I think the primary drive - the one that contains the boot and crash dump - constantly says "Rebuilding."  This may be the problematic one, but I'm not clear on what to expect since the client lives out of state and it would be difficult for me to go there in person.  If I set the second hard drive as a primary boot in BIOS, or disconnect the power from the bad HD, will it automatically work?  I'd assume to allow the PC to complete synchronization first and then do anything else after.
When you disconnect a drive, the system will still work and one of the two boot entries will start the system, of course. You don't need to change the boot order in the bios.
Yeah but what if one of the drives is malfunctioning?  I'm assuming to disconnect that one, or BIOS may still continue using it.
Please take a virtual machine with two virtual disks and "play" with them until you know every bit about software raid 1 in windows. It will not take long :-) You can excercise removal and rebuild and anything. You can change the boot settings using msconfig if you need to.

*Stated task a:*
From the first post of the RAID 1 discussion, list each action the writer considers taking with the drives or the PC.

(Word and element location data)

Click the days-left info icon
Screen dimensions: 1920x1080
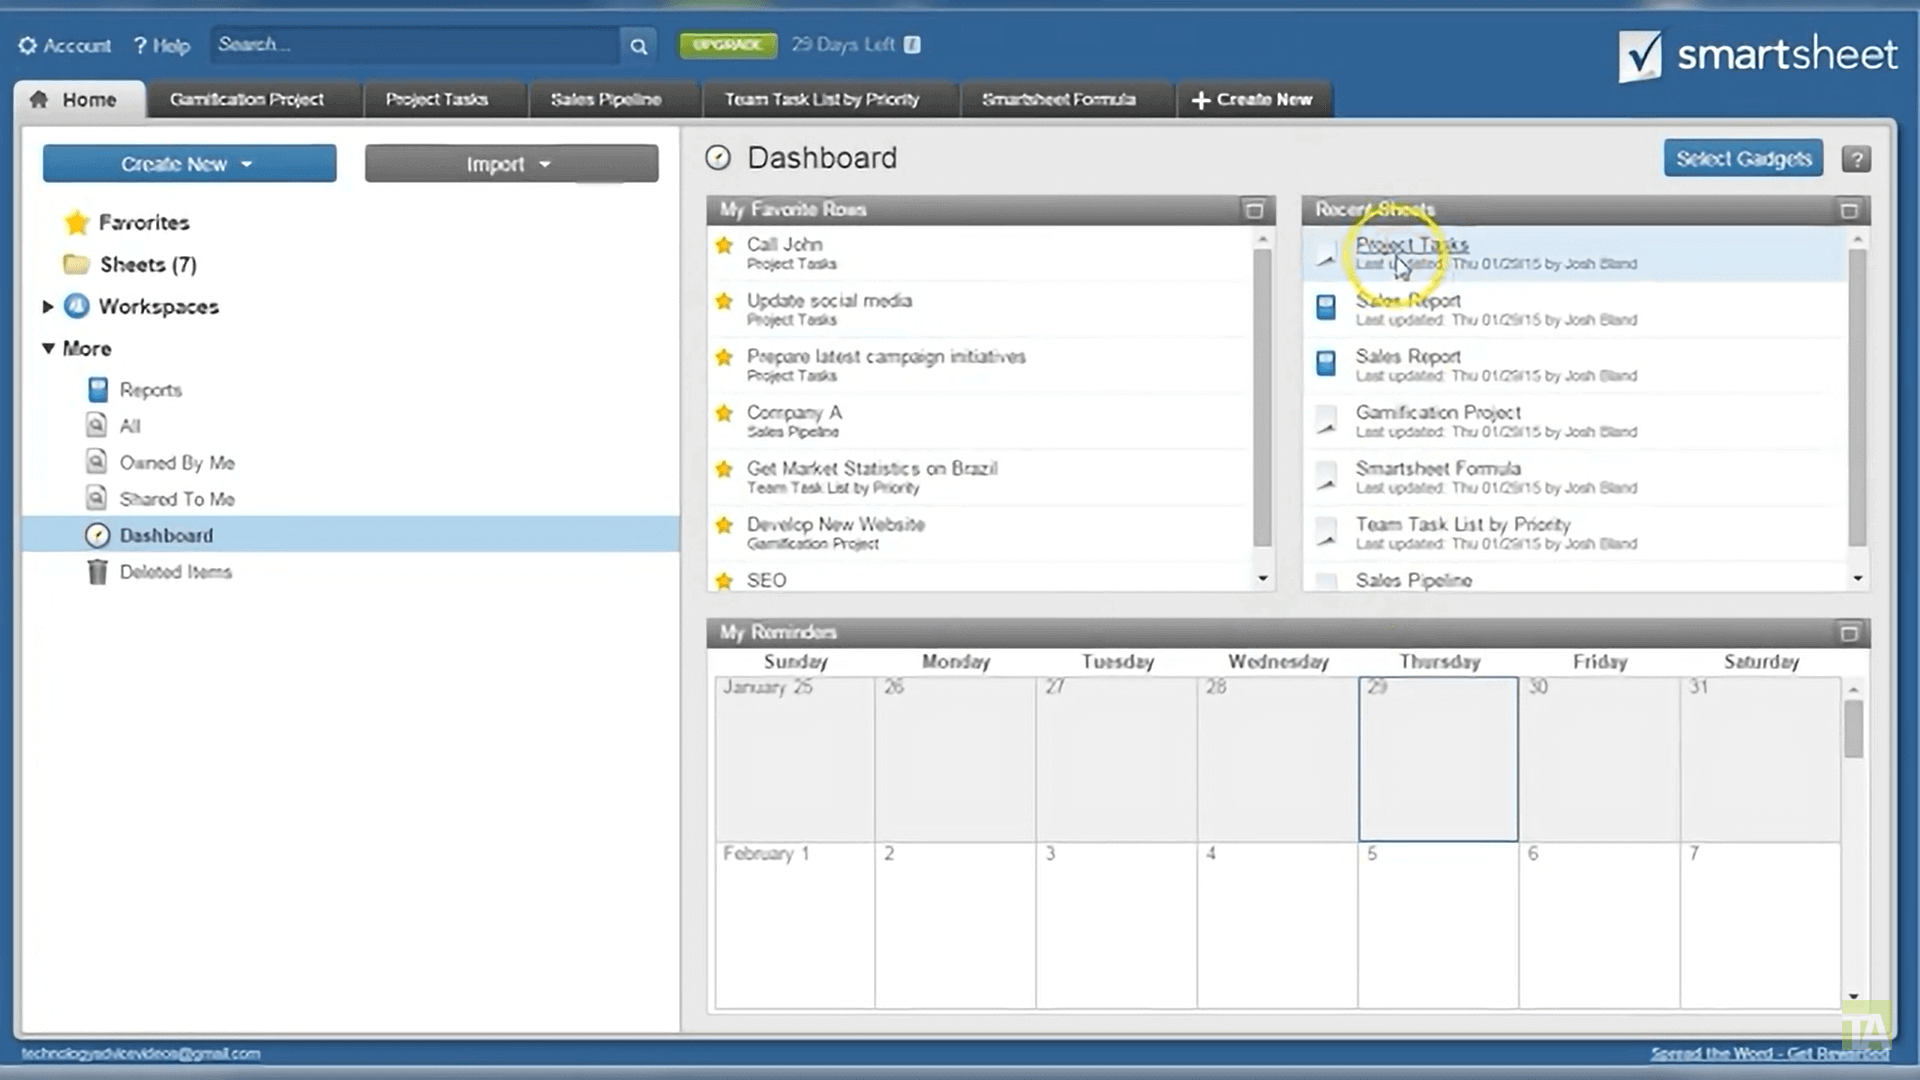(x=912, y=45)
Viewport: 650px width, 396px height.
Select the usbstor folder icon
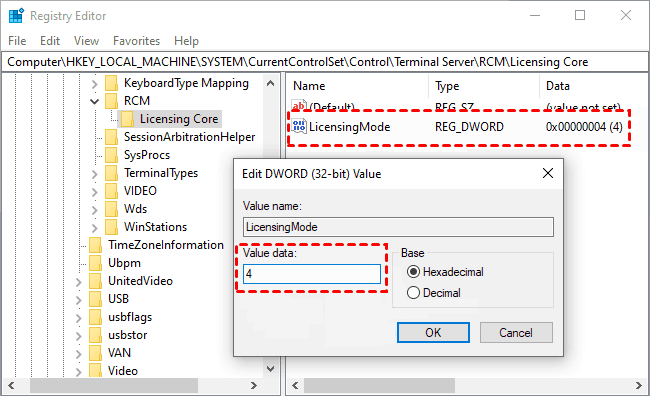coord(96,335)
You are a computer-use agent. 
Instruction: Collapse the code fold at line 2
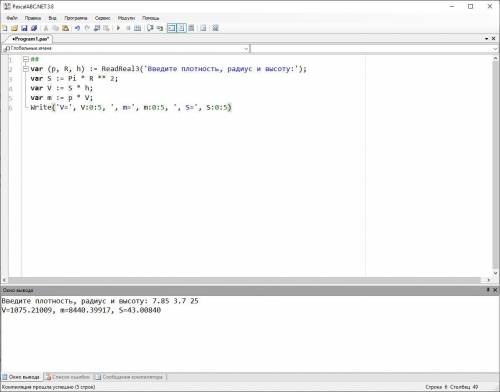(26, 69)
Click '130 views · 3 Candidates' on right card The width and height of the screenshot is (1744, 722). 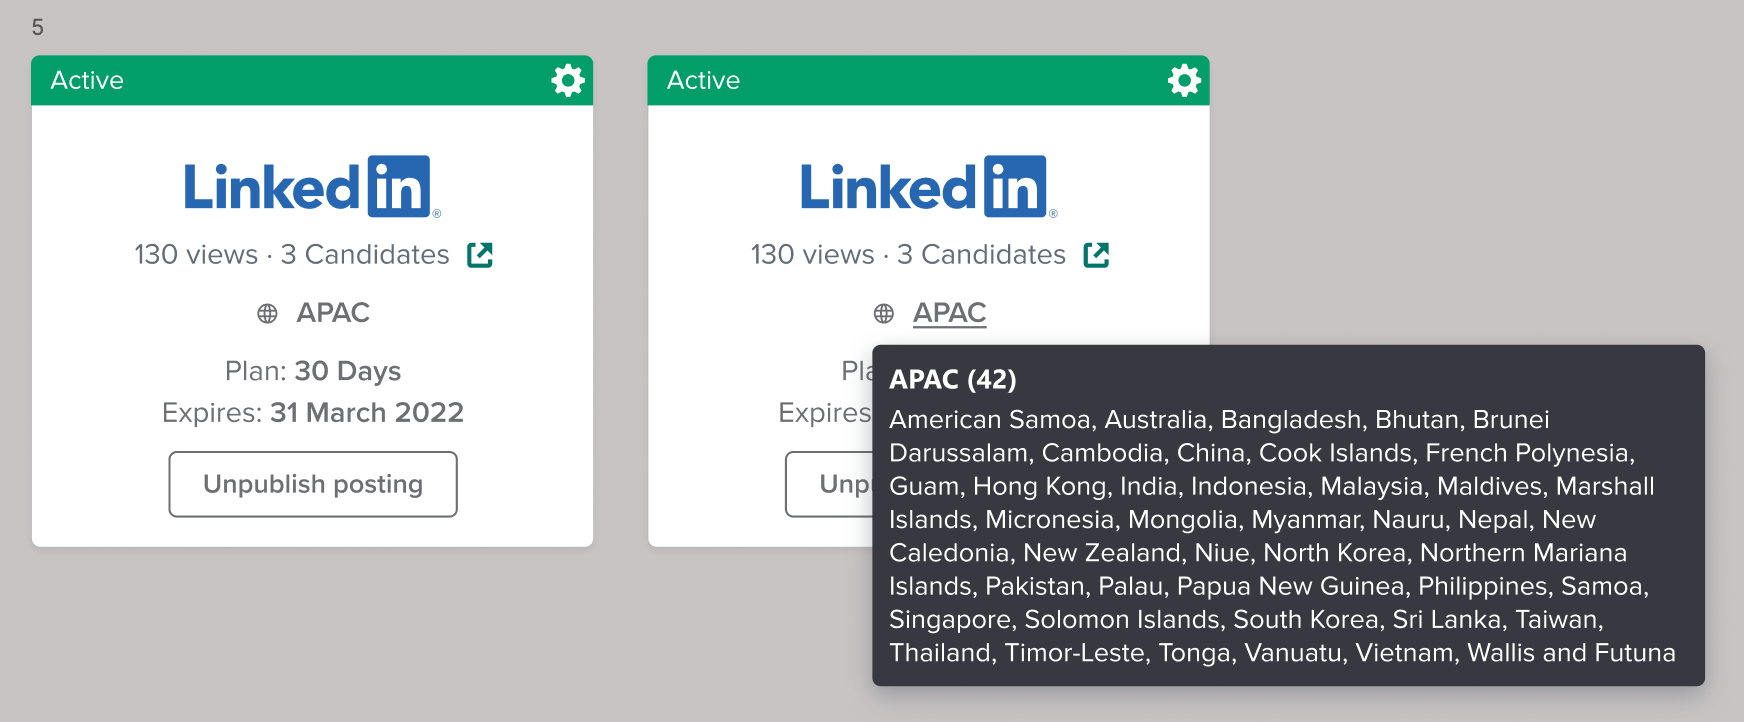(x=908, y=255)
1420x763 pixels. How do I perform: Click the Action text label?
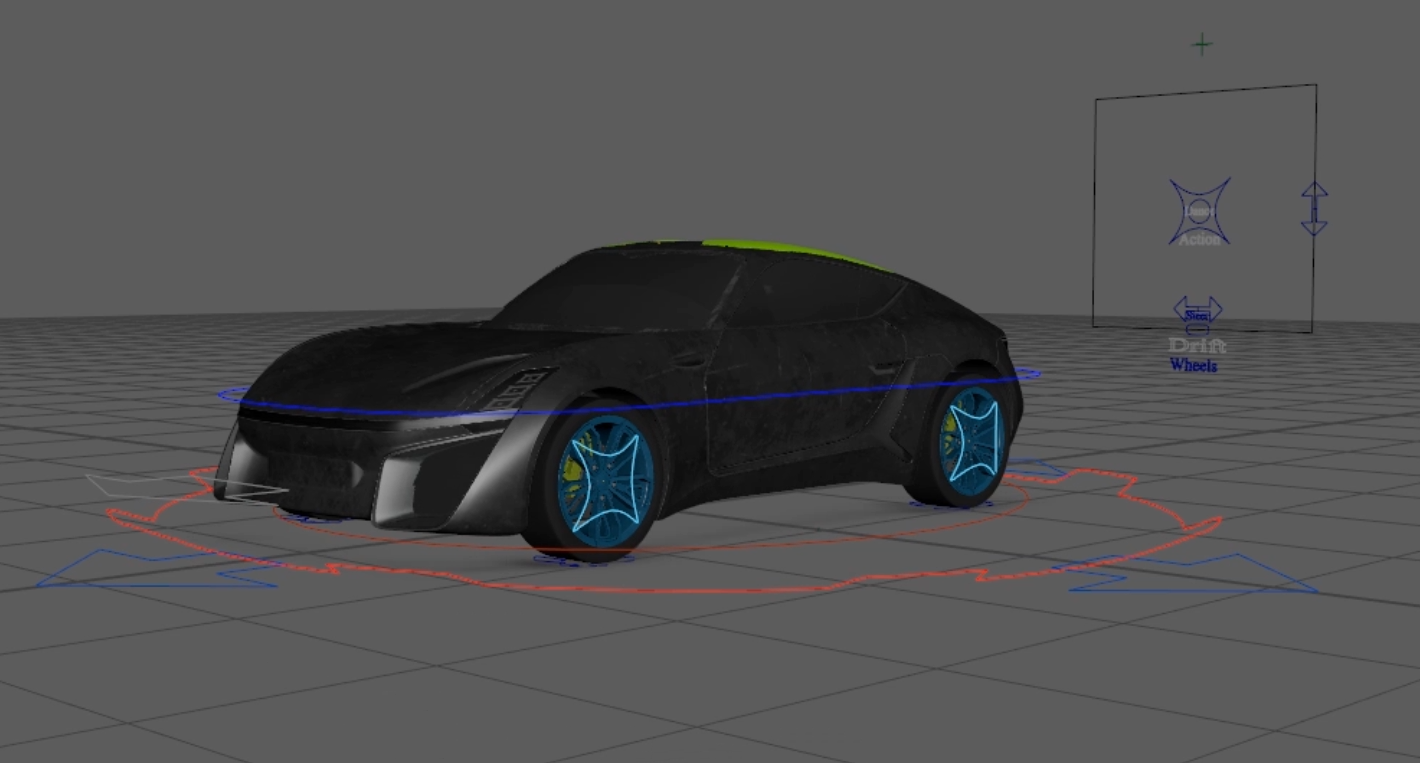pos(1199,240)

*Stated task b:*
Find every line in the records that contains the string "icon", and copy each one.

*Task output a:*
- Setting the second hard drive as the primary boot drive in BIOS
- Disconnecting the power from the bad hard drive
- Letting the PC complete synchronization before doing anything else

*Task output b:*
Click the days-left info icon
Select the usbstor folder icon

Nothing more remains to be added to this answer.